BERT Does Europe: AI Language Model Learns German, Swedish

Efforts to tune text-processing technology tap NVIDIA GPUs.
by Rick Merritt
German text Pixabay

BERT is at work in Europe, tackling natural-language processing jobs in multiple industries and languages with help from NVIDIA’s products and partners.

The AI model formally known as Bidirectional Encoder Representations from Transformers debuted just last year as a state-of-the-art approach to machine learning for text. Though new, BERT is already finding use in avionics, finance, semiconductor and telecom companies on the continent, said developers optimizing it for German and Swedish.

“There are so many use cases for BERT because text is one of the most common data types companies have,” said Anders Arpteg, head of research for Peltarion, a Stockholm-based developer that aims to make the latest AI techniques such as BERT inexpensive and easy for companies to adopt.

Natural-language processing will outpace today’s AI work in computer vision because “text has way more apps than images — we started our company on that hypothesis,” said Milos Rusic, chief executive of deepset in Berlin. He called BERT “a revolution, a milestone we bet on.”

Deepset is working with PricewaterhouseCoopers to create a system that uses BERT to help strategists at a chip-maker Infineon query piles of annual reports and market data for key insights.
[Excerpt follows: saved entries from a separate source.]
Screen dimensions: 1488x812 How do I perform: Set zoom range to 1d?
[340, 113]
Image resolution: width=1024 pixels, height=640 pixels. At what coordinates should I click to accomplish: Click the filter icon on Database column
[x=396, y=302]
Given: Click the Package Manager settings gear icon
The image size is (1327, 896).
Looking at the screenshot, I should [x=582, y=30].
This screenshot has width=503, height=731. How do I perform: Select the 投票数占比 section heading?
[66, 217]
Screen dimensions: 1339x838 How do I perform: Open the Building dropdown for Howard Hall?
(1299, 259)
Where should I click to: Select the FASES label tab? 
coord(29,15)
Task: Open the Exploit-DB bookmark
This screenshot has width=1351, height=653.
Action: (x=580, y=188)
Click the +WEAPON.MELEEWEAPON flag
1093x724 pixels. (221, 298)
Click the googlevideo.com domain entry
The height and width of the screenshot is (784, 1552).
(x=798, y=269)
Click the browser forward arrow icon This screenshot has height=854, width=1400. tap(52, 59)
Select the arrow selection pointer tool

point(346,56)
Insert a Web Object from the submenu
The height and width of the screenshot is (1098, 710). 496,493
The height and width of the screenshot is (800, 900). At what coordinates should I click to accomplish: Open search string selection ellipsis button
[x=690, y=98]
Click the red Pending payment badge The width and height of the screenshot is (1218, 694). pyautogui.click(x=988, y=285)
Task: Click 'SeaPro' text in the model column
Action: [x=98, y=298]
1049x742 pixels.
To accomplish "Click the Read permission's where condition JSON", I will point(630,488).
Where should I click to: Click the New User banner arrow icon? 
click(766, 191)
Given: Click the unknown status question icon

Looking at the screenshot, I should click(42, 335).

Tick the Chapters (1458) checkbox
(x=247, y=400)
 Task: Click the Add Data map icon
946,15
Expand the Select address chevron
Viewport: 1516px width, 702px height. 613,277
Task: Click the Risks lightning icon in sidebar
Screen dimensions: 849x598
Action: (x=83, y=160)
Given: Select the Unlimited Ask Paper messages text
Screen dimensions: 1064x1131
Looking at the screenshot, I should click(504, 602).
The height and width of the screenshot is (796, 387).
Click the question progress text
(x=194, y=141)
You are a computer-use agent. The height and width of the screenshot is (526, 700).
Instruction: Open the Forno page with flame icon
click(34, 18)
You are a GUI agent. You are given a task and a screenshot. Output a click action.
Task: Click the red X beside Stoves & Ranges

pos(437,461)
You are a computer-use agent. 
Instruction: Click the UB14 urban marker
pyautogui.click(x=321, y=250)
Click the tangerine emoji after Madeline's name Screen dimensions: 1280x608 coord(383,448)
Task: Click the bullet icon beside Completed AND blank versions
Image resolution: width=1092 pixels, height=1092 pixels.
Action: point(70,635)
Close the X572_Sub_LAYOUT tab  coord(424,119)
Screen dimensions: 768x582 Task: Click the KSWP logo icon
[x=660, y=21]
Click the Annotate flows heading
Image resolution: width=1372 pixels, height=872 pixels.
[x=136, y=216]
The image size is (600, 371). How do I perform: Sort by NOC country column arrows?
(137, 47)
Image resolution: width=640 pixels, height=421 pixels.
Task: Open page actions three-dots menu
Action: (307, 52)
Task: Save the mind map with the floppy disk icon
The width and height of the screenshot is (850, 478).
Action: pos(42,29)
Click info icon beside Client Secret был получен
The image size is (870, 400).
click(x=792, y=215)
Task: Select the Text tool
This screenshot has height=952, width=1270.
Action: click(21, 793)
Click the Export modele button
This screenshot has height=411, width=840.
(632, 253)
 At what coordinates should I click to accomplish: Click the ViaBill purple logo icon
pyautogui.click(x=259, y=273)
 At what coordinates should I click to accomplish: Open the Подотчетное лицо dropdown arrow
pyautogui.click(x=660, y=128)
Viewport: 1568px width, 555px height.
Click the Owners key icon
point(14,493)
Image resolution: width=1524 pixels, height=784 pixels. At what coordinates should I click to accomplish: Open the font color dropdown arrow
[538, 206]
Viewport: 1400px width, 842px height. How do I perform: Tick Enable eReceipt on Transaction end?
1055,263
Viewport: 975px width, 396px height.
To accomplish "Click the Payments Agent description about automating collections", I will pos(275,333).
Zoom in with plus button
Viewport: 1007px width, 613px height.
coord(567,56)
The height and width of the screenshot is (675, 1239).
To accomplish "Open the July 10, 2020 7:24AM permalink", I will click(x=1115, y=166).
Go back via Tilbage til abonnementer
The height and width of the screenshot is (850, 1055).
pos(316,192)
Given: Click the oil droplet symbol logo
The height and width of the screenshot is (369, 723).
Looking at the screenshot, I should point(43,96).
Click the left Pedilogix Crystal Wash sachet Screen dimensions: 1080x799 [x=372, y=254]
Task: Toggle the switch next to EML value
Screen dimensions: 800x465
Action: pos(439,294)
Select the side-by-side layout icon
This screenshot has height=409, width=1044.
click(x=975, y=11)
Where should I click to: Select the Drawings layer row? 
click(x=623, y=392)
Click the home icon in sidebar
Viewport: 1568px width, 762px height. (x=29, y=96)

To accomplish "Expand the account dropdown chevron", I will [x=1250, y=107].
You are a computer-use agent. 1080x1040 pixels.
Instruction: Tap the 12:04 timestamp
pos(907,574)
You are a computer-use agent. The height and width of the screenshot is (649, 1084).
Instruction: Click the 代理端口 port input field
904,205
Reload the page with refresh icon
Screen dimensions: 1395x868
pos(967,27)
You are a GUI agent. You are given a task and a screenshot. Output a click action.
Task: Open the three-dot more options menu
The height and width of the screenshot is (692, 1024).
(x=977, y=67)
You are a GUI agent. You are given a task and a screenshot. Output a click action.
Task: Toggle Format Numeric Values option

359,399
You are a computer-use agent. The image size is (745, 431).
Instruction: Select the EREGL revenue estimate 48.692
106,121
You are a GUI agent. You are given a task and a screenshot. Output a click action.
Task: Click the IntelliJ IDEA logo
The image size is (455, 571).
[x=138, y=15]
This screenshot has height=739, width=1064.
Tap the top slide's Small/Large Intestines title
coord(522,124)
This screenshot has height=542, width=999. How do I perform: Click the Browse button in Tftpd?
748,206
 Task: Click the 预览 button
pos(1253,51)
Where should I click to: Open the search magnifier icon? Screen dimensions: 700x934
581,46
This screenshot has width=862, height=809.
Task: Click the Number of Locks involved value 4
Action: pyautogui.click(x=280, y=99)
In another project, a manufacturing company is using NLP to search technical documents to speed maintenance of their products and predict needed repairs.

Peltarion, a member of NVIDIA’s Inception program that nurtures startups with access to its technology and ecosystem, packed support for BERT into its tools in November. It is already using NLP to help a large telecom company automate parts of its process for responding to product and service requests. And it’s using the technology to let a large market research company more easily query its database of surveys.

Work in Localization

Peltarion is collaborating with three other organizations on a three-year, government-backed project to optimize BERT for Swedish. Interestingly, a new model from Facebook called XLM-R suggests training on multiple languages at once could be more effective than optimizing for just one.

“In our initial results, XLM-R, which Facebook trained on 100 languages at once, outperformed a vanilla version of BERT trained for Swedish by a significant amount,” said Arpteg, whose team is preparing a paper on their analysis.

Nevertheless, the group hopes to have before summer a first version of a Swedish BERT model that performs really well, said Arpteg, who headed up an AI research group at Spotify before joining Peltarion three years ago.

An analysis by deepset of its German version of BERT.
An analysis by deepset of its German version of BERT.

In June, deepset released as open source a version of BERT optimized for German. Although its performance is only a couple percentage points ahead of the original model, two winners in an annual NLP competition in Germany used the deepset model.

Right Tool for the Job

BERT also benefits from optimizations for specific tasks such as text classification, question answering and sentiment analysis, said Arpteg. Peltarion researchers plans to publish in 2020 results of an analysis of gains from tuning BERT for areas with their own vocabularies such as medicine and legal.

The question-answering task has become so strategic for deepset it created Haystack, a version of its FARM transfer-learning framework to handle the job.

In hardware, the latest NVIDIA GPUs are among the favorite tools both companies use to tame big NLP models. That’s not surprising given NVIDIA recently broke records lowering BERT training time.

“The vanilla BERT has 100 million parameters and XML-R has 270 million,” said Arpteg, whose team recently purchased systems using NVIDIA Quadro and TITAN GPUs with up to 48GB of memory. It also has access to NVIDIA DGX-1 servers because “for training language models from scratch, we need these super-fast systems,” he said.

More memory is better, said Rusic, whose German BERT models weigh in at 400MB. Deepset taps into NVIDIA V100 Tensor Core 100 GPUs on cloud services and uses another NVIDIA GPU locally.